交換倫理:發揮誠信的紐帶作用。公平交易作為交換活動的內在要求成為交換者的基本倫理觀念。隨著交換關系日益復雜化,公平理念逐漸被深化為具有現代意識的誠信。市場提高效率與追求利益的二重性決定了它既會產生商品拜物教和貨幣拜物教意識,又內在地要求建立起能夠發揮主導作用的誠信倫理,誠信作為市場經濟發展的要求代表著市場道德發展的趨勢。現代社會需要以誠信為重點的道德支持,它可以使企業獲得一種新的資本形態——文化資本,由此形成企業的品牌效應,推動企業長足發展。尊重交換倫理的誠信原則是成就企業銷售業績的道德先決條件,履行誠信承諾是企業社會責任在交換領域的倫理要求。
分配倫理:將正義的價值理念融入分配全過程。我國當前的收入分配方式仍然是市場主導的初次分配與政府主導的再分配。但市場運行中出現的“市場失靈”和“政府失靈”,卻為社會協調發展在分配領域留下很大的空白,特別是社會轉型期出現的貧富差距過大、弱勢群體等社會問題,使分配正義的價值觀沒有得到充分體現。為克服這一弊端,厲以寧教授將基于道德信念的倫理作為調節收入分配的重要力量,稱為第三次分配。它是基于一種內化于社會成員內心的道德共識而自發實施的調節方式,主要采取慈善公益方式對社會資源和社會財富進行分配。因此,第三次分配是符合分配正義價值原則的。由此,企業在其發展過程中遵循社會正義的要求也是題中之義,這就要求企業把分配公正內化為其社會責任的目標要求,在積極參與慈善公益事業的基礎上促進第三次分配。
消費倫理:實現滿足顧客需求與引導消費行為的統一。只有理性、健康的消費才能實現社會再生產的和諧,因此企業在消費倫理方面必須承擔雙重社會責任,即實現滿足顧客需求與引導顧客合理消費的統一。

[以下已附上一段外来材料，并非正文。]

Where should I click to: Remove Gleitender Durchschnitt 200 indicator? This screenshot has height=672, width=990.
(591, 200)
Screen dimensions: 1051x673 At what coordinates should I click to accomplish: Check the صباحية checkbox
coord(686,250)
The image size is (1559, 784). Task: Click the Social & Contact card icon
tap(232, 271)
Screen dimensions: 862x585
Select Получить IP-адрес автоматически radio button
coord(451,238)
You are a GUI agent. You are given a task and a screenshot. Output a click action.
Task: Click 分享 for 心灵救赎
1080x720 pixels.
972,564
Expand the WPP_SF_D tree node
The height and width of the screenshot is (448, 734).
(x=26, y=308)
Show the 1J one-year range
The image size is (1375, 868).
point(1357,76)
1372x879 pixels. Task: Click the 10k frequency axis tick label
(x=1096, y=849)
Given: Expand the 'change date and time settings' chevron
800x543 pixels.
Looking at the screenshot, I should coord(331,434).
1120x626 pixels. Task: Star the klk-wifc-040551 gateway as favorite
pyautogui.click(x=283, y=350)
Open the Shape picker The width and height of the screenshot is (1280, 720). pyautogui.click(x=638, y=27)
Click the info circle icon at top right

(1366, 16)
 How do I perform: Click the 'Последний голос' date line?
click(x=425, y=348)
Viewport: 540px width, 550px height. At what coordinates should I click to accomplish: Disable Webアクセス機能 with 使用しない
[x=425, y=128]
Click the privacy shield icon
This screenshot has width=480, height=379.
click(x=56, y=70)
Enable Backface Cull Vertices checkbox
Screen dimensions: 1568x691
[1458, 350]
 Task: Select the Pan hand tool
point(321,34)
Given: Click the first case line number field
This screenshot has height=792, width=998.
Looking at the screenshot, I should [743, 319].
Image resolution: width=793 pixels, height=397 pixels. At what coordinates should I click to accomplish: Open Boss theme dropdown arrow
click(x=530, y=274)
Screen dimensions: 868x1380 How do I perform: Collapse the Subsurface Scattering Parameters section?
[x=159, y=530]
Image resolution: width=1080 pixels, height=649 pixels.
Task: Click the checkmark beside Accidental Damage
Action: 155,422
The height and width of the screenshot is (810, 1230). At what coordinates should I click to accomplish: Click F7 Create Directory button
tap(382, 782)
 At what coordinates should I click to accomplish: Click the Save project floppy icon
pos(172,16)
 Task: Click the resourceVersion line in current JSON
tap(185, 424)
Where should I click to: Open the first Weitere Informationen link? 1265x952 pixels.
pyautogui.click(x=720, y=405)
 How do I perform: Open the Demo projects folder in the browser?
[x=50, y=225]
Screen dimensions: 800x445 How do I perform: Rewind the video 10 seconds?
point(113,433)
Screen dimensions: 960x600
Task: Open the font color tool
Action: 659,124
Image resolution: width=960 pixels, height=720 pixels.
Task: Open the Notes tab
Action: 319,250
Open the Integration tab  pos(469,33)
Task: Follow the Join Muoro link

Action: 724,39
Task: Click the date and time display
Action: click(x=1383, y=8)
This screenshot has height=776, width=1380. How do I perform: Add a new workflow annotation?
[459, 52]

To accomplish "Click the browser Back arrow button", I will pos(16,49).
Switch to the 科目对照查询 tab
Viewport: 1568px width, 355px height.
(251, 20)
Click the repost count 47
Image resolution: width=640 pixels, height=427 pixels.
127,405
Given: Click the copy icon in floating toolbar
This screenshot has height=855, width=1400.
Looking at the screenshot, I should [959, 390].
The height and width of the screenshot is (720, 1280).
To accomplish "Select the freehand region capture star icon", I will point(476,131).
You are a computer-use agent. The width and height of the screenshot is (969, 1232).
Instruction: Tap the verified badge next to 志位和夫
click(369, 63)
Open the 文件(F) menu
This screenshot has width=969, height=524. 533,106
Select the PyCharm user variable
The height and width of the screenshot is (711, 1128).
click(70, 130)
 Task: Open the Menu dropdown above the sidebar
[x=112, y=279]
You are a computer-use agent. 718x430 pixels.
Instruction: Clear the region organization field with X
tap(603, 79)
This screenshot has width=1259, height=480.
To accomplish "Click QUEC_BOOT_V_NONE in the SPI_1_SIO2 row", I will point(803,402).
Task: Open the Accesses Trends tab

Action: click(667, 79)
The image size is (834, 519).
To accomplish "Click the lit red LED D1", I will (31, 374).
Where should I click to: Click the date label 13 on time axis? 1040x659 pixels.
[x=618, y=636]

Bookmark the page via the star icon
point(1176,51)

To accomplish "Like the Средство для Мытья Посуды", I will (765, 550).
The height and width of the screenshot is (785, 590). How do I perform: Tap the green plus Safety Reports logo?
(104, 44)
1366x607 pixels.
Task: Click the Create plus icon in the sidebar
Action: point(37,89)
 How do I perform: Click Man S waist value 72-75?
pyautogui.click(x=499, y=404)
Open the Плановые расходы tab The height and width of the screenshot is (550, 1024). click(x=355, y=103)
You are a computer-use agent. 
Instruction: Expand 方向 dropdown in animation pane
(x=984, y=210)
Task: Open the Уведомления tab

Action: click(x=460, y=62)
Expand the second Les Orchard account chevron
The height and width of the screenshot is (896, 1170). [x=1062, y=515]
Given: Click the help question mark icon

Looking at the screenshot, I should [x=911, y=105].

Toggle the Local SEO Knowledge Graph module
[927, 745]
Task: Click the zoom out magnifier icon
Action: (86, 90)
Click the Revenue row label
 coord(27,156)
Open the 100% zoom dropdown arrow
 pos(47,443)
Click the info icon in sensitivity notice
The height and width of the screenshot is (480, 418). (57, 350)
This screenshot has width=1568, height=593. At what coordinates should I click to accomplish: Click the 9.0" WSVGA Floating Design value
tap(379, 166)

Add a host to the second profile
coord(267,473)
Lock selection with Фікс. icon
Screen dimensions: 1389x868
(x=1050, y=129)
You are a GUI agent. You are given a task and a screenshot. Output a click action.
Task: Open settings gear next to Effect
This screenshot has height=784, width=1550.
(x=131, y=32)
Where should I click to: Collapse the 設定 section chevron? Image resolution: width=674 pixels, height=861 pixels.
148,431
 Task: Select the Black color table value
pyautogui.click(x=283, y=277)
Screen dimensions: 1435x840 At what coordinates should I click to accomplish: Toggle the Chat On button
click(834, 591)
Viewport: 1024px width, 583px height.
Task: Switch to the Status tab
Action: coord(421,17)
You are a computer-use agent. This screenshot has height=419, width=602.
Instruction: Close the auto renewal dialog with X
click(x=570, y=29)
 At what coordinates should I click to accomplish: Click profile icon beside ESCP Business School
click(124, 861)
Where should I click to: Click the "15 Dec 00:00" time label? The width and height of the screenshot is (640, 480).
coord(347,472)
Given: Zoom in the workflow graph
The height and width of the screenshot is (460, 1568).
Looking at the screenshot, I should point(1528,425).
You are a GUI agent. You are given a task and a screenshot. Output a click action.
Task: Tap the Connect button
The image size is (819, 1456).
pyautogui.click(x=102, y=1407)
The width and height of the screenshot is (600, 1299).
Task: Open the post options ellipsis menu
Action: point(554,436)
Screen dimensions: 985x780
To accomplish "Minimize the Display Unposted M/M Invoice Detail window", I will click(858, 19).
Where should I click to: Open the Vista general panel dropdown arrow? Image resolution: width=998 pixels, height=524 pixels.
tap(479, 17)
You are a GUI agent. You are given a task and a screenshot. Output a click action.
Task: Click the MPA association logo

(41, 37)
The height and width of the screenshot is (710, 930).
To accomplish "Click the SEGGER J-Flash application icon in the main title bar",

20世紀90年代中期以后,我國供需結構發生了明顯變化,賣方市場逐漸被買方市場替代,消費者的消費心態亦從關注價格轉移到關注商品。為順應市場導向的現實商業需要,企業在經營上需要樹立以人為本的理念,根據不同顧客的需求生產多元化的優質產品。針對消費者在消費上的享樂主義及浪費、非環保行為等,企業在消費理念方面的引導將起到積極作用。企業將承擔社會責任的行動落實到消費領域是對其生產環節的促進,消費者也會在合理消費的過程中逐步建立安全健康的生活方式。
經濟學和倫理學的分析共同指向了對企業承擔社會責任的要求。面對正在興起的強化企業社會責任的潮流,在全面責任競爭中,只有那些自覺履行社會責任理念并形成核心價值觀的優秀企業,才能不斷提高責任競爭能力,實現企業價值和社會福利最大化的經濟與倫理訴求,在競爭中占據有利地位。